File Commander is a text mode orthodox file manager for Microsoft Windows, OS/2 and Linux operating systems created and maintained by Brian Havard. It is an enhanced clone of Norton Commander, originally developed for OS/2 but ported to Microsoft Windows in 1997 and to Linux in 2011. Development started in 1993, which makes File Commander one of the oldest surviving text interface file managers (younger than DOS Navigator and Volkov Commander, but older than FAR Manager). Functionality has been greatly extended with features such as support for regular expressions in file selection, a powerful editor with undo/redo capabilities, network awareness, etc. 
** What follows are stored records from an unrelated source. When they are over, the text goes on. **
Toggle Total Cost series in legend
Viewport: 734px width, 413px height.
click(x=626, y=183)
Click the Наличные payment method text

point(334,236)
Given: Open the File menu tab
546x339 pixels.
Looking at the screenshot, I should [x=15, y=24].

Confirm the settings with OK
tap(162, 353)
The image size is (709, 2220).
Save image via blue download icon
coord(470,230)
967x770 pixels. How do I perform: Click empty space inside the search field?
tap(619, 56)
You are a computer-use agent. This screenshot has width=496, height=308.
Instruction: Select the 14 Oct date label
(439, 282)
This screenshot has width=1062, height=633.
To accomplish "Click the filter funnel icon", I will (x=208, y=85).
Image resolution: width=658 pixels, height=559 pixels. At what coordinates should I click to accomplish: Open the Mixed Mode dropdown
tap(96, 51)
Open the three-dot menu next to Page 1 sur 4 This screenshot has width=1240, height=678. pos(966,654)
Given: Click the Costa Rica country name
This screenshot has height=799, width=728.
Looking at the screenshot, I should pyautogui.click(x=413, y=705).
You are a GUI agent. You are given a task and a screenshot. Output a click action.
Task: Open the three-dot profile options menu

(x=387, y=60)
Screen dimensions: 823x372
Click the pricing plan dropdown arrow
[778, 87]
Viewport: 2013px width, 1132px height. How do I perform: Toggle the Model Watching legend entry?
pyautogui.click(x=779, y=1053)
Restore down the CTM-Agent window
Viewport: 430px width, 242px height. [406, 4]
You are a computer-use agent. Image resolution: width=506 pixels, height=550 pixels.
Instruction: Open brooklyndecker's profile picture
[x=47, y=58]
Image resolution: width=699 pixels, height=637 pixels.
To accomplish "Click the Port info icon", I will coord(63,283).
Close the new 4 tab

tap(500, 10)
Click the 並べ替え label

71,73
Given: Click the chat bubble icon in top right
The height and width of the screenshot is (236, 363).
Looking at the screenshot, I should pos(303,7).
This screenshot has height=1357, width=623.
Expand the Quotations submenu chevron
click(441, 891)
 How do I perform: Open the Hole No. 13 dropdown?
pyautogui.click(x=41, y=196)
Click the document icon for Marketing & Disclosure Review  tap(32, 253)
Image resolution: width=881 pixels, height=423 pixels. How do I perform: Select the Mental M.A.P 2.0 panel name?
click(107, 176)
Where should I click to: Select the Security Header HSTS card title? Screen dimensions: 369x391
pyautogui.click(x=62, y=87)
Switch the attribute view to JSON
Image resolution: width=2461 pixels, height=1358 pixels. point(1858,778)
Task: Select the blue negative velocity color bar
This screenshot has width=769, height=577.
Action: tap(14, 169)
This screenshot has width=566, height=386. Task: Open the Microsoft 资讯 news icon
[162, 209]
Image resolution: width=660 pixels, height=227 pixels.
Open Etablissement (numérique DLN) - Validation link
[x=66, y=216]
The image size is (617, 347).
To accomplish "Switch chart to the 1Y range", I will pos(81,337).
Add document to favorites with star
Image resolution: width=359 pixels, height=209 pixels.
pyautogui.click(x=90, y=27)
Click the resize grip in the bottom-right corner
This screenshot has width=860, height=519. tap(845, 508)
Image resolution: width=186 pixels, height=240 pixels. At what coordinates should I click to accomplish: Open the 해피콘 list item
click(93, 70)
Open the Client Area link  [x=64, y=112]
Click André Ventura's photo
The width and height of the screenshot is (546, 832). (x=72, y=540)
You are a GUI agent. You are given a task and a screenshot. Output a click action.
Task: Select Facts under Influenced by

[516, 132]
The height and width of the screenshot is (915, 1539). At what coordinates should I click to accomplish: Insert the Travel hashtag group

In 1998 the OS/2 version was selected as "The Best Disk/File Utility for OS/2" by the independent OS/2 e-Zine magazine.

Although stable releases are infrequent, the program is continuously updated, and current betas are available on the File Commander Development page.

The latest version 2.50 beta is also available for various UNIX operating systems including Linux, FreeBSD and OpenSolaris.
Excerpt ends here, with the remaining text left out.